→ **LISTED RECORDS**:
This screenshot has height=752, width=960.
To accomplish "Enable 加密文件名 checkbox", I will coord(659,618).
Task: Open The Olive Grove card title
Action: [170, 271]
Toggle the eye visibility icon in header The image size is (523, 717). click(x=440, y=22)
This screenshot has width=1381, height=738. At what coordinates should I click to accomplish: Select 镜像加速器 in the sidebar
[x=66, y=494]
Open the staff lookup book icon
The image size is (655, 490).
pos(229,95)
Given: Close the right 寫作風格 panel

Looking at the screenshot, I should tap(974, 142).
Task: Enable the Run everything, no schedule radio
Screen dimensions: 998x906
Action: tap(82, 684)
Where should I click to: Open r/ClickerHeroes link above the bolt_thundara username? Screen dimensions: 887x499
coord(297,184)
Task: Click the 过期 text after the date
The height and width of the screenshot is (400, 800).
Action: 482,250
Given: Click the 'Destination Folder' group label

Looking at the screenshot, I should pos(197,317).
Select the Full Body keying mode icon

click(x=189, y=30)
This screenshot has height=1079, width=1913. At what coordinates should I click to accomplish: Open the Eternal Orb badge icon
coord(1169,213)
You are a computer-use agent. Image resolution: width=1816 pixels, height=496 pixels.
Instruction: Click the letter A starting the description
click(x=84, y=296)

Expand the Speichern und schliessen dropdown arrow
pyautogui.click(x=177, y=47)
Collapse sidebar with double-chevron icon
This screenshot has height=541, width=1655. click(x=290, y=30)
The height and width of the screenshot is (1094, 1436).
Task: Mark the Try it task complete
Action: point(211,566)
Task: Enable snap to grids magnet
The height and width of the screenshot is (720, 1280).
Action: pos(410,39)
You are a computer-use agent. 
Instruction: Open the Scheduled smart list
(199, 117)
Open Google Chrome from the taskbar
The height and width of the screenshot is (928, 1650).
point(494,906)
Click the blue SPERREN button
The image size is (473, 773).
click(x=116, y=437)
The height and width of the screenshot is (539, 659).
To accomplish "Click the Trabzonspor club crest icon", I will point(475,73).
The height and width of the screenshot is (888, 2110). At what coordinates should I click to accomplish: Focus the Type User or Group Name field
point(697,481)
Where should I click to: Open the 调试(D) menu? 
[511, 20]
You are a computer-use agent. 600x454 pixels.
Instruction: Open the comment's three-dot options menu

→ **EXERCISE DESCRIPTION**: Word for word, reproduce every record shown above.

→ **REPLY**:
This screenshot has height=752, width=960.
To accomplish "Enable 加密文件名 checkbox", I will coord(659,618).
Task: Open The Olive Grove card title
Action: [170, 271]
Toggle the eye visibility icon in header The image size is (523, 717). click(x=440, y=22)
This screenshot has width=1381, height=738. At what coordinates should I click to accomplish: Select 镜像加速器 in the sidebar
[x=66, y=494]
Open the staff lookup book icon
The image size is (655, 490).
pos(229,95)
Given: Close the right 寫作風格 panel

Looking at the screenshot, I should tap(974, 142).
Task: Enable the Run everything, no schedule radio
Screen dimensions: 998x906
Action: tap(82, 684)
Where should I click to: Open r/ClickerHeroes link above the bolt_thundara username? Screen dimensions: 887x499
coord(297,184)
Task: Click the 过期 text after the date
The height and width of the screenshot is (400, 800).
Action: 482,250
Given: Click the 'Destination Folder' group label

Looking at the screenshot, I should pos(197,317).
Select the Full Body keying mode icon

click(x=189, y=30)
This screenshot has height=1079, width=1913. At what coordinates should I click to accomplish: Open the Eternal Orb badge icon
coord(1169,213)
You are a computer-use agent. Image resolution: width=1816 pixels, height=496 pixels.
Instruction: Click the letter A starting the description
click(x=84, y=296)

Expand the Speichern und schliessen dropdown arrow
pyautogui.click(x=177, y=47)
Collapse sidebar with double-chevron icon
This screenshot has height=541, width=1655. click(x=290, y=30)
The height and width of the screenshot is (1094, 1436).
Task: Mark the Try it task complete
Action: point(211,566)
Task: Enable snap to grids magnet
The height and width of the screenshot is (720, 1280).
Action: pos(410,39)
You are a computer-use agent. 
Instruction: Open the Scheduled smart list
(199, 117)
Open Google Chrome from the taskbar
The height and width of the screenshot is (928, 1650).
point(494,906)
Click the blue SPERREN button
The image size is (473, 773).
click(x=116, y=437)
The height and width of the screenshot is (539, 659).
To accomplish "Click the Trabzonspor club crest icon", I will point(475,73).
The height and width of the screenshot is (888, 2110). At what coordinates should I click to accomplish: Focus the Type User or Group Name field
point(697,481)
Where should I click to: Open the 调试(D) menu? 
[511, 20]
You are a computer-use agent. 600x454 pixels.
Instruction: Open the comment's three-dot options menu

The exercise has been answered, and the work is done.